Limitations & Future Work

  • Modal analysis is essentially a global linear approximation. Global shared vibration modes may cause synchronized motion in distant regions.
  • Mesh-driven 3DGS deformation occasionally shows artifacts in large deformation areas; this might be mitigated by binding more Gaussians to relevant faces.
  • The 4DTree dataset primarily covers swaying; samples for large-scale deformations are scarce.
  • Evaluation relies heavily on CLIP distances and user studies; there is a lack of objective error comparison against ground truth physics (e.g., wind tunnels).
  • vs. 4D Generation: These methods often suffer from spatio-temporal inconsistency on complex trees.

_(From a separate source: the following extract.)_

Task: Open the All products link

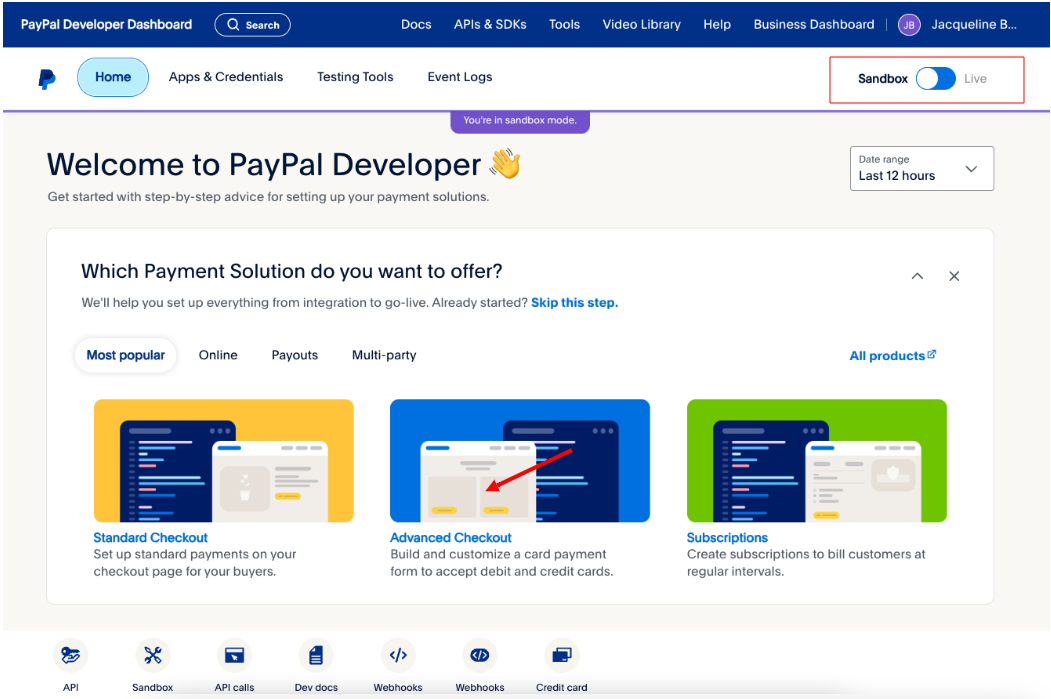Action: click(892, 355)
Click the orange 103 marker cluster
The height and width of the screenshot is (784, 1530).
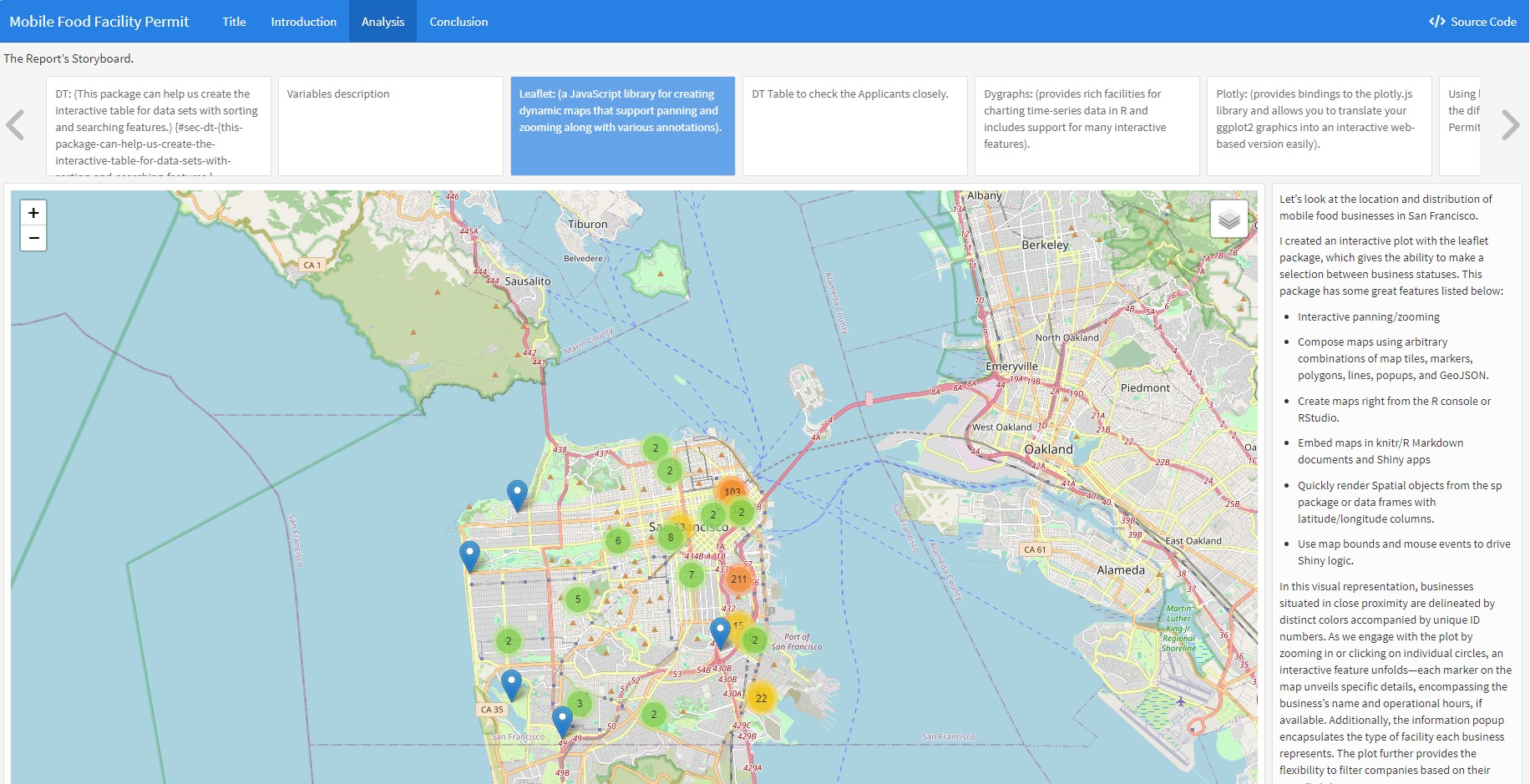coord(732,491)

This work learns motion priors directly in 3D space, leading to superior consistency and speed.
  • vs. Physics Simulation: MPM solvers are expensive and often simplify materials. This work achieves real-time speeds while preserving leaf-level local elastic details.
  • vs. Traditional Methods: Traditional methods depend on manually authored synthetic models. The voxel representation in this work is more robust to scanning errors and works directly on real trees.

Rating

  • Novelty: ⭐⭐⭐⭐⭐ The "one representation for both generation and interaction" is a paradigm-level insight.
  • Experimental Thoroughness: ⭐⭐⭐⭐ Extensive comparisons and ablations, though objective physical error metrics are missing.
  • Writing Quality: ⭐⭐⭐⭐ Clear logic, though some minor notation inconsistencies exist.
  • Value: ⭐⭐⭐⭐⭐ Strong demand for interactive real trees in VR/Games; 100x acceleration plus a 4DTree dataset provided.